- YOUR TASK: Starting with the line that contains "The height and width of the screenshot is (840, 1418)." and stopping after the line that contains "You are a computer-use agent. The width", copy the entries below exactly. Include nothing else.

- TASK INPUT:
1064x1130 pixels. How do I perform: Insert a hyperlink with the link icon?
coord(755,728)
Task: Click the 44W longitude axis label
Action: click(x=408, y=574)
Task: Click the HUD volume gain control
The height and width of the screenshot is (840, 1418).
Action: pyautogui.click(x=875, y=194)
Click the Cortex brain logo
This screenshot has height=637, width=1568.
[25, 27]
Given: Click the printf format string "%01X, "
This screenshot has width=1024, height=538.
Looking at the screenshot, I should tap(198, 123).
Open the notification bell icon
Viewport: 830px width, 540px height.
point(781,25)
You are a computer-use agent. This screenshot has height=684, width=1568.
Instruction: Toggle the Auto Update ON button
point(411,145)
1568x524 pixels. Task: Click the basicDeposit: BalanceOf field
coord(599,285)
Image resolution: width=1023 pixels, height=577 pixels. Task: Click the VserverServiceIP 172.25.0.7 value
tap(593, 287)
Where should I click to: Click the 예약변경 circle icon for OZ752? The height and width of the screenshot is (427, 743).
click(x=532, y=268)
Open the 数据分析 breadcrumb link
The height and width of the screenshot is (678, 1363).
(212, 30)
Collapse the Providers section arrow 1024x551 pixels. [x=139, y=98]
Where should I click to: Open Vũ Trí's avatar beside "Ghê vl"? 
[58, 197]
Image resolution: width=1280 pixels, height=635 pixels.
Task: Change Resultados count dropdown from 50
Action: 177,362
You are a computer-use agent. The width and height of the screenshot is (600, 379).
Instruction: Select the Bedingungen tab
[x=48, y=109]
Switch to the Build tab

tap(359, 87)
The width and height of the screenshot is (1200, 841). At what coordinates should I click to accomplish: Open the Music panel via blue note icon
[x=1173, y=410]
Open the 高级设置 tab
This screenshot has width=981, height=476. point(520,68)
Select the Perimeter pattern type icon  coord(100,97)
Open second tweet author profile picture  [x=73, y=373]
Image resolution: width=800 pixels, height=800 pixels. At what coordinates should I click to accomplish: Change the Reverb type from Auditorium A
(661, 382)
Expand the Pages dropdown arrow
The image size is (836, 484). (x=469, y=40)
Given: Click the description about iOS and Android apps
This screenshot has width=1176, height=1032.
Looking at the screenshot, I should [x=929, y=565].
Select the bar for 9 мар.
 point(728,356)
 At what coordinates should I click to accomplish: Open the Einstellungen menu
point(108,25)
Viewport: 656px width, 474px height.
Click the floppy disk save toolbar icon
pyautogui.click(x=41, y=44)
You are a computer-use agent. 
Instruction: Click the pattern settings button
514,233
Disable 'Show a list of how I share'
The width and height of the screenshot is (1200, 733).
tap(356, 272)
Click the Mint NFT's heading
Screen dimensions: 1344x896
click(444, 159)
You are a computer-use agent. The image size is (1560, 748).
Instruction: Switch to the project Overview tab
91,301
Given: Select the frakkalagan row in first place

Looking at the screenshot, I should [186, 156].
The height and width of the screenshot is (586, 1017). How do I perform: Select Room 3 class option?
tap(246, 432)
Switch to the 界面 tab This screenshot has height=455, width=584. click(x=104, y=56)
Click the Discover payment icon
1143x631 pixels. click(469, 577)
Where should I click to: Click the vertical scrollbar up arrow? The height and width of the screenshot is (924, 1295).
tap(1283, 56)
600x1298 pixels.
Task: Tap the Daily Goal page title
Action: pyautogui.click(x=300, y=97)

- SOLUTION TO THIS EXERCISE:
The height and width of the screenshot is (840, 1418).
Action: pyautogui.click(x=875, y=194)
Click the Cortex brain logo
This screenshot has height=637, width=1568.
[25, 27]
Given: Click the printf format string "%01X, "
This screenshot has width=1024, height=538.
Looking at the screenshot, I should tap(198, 123).
Open the notification bell icon
Viewport: 830px width, 540px height.
point(781,25)
You are a computer-use agent. This screenshot has height=684, width=1568.
Instruction: Toggle the Auto Update ON button
point(411,145)
1568x524 pixels. Task: Click the basicDeposit: BalanceOf field
coord(599,285)
Image resolution: width=1023 pixels, height=577 pixels. Task: Click the VserverServiceIP 172.25.0.7 value
tap(593, 287)
Where should I click to: Click the 예약변경 circle icon for OZ752? The height and width of the screenshot is (427, 743).
click(x=532, y=268)
Open the 数据分析 breadcrumb link
The height and width of the screenshot is (678, 1363).
(212, 30)
Collapse the Providers section arrow 1024x551 pixels. [x=139, y=98]
Where should I click to: Open Vũ Trí's avatar beside "Ghê vl"? 
[58, 197]
Image resolution: width=1280 pixels, height=635 pixels.
Task: Change Resultados count dropdown from 50
Action: 177,362
You are a computer-use agent. The width and height of the screenshot is (600, 379).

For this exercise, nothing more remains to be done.